Collected data entries:

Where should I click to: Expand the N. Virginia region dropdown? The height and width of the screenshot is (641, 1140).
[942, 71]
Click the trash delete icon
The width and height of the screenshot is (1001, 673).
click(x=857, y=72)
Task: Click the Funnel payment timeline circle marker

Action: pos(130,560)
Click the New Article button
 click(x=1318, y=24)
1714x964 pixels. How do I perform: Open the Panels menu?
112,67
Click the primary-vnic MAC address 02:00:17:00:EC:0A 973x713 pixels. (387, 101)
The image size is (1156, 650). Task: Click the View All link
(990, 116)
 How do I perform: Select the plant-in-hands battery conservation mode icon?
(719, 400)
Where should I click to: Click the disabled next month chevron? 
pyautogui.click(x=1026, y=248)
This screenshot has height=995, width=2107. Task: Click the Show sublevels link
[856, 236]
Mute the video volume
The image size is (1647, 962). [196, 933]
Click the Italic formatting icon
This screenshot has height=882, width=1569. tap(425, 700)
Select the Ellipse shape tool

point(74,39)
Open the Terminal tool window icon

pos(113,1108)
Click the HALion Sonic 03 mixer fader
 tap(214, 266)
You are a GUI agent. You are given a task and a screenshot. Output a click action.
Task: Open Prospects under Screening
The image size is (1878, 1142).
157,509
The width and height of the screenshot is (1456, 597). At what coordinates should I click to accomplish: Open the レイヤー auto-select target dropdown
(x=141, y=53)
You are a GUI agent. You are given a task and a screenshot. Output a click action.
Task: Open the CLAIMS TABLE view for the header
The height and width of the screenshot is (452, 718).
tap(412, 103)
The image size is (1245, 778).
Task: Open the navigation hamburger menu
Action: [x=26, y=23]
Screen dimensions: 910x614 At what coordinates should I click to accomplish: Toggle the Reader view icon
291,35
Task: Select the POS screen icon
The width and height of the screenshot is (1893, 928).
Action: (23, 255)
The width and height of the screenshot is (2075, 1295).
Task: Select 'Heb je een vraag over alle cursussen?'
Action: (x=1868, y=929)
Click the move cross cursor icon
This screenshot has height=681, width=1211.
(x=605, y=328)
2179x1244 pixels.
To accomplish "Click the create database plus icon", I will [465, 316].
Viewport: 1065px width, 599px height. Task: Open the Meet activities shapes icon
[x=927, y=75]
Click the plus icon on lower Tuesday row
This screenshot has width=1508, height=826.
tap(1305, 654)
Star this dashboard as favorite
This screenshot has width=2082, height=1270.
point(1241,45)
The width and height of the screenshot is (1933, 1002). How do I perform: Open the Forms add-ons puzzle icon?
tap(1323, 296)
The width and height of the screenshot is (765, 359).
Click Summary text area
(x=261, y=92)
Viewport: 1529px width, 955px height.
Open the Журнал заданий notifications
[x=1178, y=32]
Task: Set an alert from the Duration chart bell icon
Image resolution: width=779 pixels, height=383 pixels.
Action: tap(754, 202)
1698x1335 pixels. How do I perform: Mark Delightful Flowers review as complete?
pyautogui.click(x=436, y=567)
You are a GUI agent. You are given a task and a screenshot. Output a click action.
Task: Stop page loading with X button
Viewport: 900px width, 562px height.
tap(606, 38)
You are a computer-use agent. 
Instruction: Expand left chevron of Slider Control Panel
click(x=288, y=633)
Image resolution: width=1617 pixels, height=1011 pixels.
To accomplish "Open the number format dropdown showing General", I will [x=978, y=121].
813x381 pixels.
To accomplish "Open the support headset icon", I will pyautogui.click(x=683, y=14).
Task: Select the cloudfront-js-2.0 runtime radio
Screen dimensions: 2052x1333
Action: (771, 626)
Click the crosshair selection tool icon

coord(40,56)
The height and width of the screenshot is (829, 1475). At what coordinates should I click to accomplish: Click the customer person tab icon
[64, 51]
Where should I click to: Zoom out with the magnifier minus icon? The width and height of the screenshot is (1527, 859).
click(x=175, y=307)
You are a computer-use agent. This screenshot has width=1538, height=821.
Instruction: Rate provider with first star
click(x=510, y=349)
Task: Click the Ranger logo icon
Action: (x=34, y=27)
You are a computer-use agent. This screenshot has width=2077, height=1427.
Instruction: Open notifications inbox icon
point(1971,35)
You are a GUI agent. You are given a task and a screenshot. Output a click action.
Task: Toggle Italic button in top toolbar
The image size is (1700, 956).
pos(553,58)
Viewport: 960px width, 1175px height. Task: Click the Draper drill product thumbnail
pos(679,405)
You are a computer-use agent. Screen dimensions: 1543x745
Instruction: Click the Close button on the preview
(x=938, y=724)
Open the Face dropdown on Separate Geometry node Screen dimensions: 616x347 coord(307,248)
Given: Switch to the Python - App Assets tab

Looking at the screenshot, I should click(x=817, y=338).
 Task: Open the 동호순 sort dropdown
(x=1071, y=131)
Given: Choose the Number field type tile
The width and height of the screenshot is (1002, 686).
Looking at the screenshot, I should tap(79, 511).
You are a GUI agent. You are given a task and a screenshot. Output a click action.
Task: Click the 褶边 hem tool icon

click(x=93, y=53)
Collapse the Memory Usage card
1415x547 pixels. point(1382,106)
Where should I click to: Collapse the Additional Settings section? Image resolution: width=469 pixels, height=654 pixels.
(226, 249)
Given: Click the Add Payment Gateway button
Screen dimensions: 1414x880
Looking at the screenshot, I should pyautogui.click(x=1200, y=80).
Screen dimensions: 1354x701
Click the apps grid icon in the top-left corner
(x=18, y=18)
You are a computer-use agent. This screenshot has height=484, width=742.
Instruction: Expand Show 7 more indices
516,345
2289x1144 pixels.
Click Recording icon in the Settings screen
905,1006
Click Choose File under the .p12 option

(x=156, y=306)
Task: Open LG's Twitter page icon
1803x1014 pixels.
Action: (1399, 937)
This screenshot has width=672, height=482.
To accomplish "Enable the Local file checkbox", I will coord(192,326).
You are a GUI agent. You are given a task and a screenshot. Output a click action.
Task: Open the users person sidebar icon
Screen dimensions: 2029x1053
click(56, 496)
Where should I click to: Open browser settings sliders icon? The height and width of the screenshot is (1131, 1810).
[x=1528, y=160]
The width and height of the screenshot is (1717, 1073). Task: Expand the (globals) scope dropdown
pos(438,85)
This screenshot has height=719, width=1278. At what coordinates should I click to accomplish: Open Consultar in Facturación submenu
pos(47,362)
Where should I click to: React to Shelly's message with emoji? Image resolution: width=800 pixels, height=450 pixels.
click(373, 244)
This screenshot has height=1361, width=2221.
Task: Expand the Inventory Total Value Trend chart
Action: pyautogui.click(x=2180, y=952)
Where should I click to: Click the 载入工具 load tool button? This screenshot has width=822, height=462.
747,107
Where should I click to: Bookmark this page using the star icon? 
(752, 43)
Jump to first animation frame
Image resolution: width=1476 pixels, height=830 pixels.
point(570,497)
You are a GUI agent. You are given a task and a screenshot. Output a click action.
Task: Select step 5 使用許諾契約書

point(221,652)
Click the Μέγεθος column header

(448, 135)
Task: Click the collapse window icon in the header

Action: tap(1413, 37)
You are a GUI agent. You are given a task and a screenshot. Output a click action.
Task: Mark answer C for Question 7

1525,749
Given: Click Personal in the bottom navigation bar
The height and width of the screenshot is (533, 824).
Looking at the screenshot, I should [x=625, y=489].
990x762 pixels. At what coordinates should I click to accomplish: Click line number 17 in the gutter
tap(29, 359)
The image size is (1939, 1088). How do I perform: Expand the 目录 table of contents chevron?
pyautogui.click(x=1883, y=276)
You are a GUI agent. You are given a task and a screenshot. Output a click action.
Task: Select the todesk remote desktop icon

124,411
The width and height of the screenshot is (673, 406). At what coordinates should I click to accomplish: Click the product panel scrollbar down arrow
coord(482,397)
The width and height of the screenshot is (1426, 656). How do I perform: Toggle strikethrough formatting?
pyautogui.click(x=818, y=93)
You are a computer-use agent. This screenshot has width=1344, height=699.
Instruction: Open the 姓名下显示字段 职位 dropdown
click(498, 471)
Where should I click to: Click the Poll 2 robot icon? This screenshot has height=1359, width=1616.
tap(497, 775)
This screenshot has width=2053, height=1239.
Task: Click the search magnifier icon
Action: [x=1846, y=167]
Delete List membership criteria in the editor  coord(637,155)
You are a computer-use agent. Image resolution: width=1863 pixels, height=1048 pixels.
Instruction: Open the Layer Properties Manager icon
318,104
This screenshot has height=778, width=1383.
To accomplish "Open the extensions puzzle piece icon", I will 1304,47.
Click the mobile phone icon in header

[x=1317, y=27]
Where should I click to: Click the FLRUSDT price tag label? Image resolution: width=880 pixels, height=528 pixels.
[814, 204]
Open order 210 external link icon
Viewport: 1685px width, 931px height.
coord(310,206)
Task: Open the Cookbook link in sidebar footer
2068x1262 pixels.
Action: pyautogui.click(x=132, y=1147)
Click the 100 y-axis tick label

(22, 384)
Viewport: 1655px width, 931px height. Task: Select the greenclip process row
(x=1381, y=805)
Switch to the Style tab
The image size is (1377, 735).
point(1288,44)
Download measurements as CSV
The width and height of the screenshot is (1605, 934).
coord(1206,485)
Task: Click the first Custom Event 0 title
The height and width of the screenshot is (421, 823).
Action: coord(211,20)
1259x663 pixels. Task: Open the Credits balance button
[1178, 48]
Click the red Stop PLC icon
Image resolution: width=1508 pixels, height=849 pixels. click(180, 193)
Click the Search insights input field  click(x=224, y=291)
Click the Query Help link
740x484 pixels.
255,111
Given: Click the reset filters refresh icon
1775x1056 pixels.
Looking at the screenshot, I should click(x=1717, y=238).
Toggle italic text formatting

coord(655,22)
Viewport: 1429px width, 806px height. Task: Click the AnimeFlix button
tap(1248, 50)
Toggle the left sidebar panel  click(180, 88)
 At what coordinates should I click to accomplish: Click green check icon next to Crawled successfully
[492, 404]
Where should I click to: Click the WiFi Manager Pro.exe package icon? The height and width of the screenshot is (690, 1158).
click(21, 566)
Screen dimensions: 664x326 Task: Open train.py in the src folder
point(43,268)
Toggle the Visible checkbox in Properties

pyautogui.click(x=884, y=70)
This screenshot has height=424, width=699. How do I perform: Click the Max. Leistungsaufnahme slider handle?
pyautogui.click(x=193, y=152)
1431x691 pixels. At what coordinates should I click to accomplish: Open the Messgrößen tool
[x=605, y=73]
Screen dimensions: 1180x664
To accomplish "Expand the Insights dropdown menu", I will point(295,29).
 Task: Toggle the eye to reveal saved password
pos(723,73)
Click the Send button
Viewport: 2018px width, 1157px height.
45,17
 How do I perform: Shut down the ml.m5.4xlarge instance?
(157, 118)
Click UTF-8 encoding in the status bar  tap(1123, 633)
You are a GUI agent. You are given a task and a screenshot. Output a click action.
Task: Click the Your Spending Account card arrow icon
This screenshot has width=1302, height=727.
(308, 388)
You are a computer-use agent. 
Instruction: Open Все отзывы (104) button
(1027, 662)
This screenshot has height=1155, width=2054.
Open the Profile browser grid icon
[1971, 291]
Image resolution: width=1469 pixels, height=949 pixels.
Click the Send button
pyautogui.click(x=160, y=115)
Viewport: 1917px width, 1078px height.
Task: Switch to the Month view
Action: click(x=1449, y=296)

• Work required: In the records above, find each line holding "computer" and copy it.

• Answer space:
You are a computer-use agent. 
You are a computer-use agent. This screenshot has width=1538, height=821.
You are a computer-use agent. This screenshot has width=2077, height=1427.
You are a computer-use agent. Screen dimensions: 1543x745
You are a computer-use agent. This screenshot has height=484, width=742.
You are a computer-use agent. This screenshot has width=1344, height=699.
You are a computer-use agent. Image resolution: width=1863 pixels, height=1048 pixels.
You are a computer-use agent. 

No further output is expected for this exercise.